When your kidneys are fighting every day to battle levels of purine, it very well may forget how to function as it should.
Kidney failure is the complete breakdown of those functions. When the kidney’s ability to function slips below 10%, your body’s filtration shuts down and artificial means of making that happen must be put into place. This may even require a kidney transplant if your own kidneys can’t function as they should!
We naturally have two kidneys and it’s more likely that failure will start in one kidney, not both. However, it’s possible for kidney failure to start in one kidney and quickly spread to the next. In causes where kidney failure is taking place, the damaged kidney may need to be removed so the other kidney can try to work without chance of infection.
I don’t think I need to stress the seriousness of kidney failure. While there are methods in play such as dialysis and transplants, reaching the point of kidney failure is a guarantee that you’ll be living with its complications for the rest of your life.
What can I do to prevent any further damage to my kidneys?
As these risk factors can all be traced back to the over-accumulation of uric acid within the body, a change in diet will allow the kidneys to return to its primary functions with time.
Actually, you might want to check out our article on what foods you should be avoiding with gout.
Drinking healthy quantities of water also will help bring kidney function back to its normal state. As mentioned earlier, the kidneys are your body’s filtration systems, so if you’re drinking at least 64 ounces of water a day, you’ll be giving your body the proper flush that it needs. Uric acid will have a very difficult time forming into stones in all that water!

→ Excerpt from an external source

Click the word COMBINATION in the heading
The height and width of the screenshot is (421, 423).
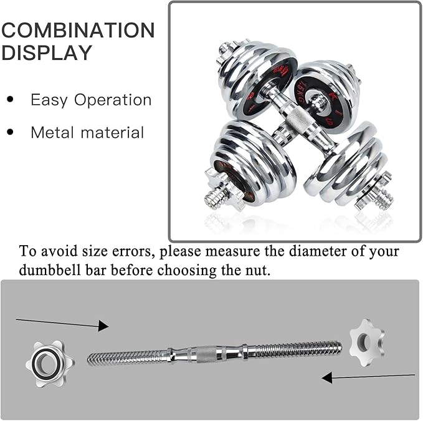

It’s also good to be aware that uric acid buildup doesn’t just form into kidney stones. It’s also possible for the shards that cause pain in the joints–better known as gout–can also form in the kidneys. These shards can cause physical damage to the organ and/or cause an infection.
These are just another two ways to induce CKD and yet another reason why a healthy diet is so important!
Your kidneys are key to keeping your body free of waste and working just as it should. By keeping yourself hydrated and within the boundaries of a healthy diet, you’re ensuring that you’ll be without the debilitating effects of kidney stones, kidney disease, and even kidney failure.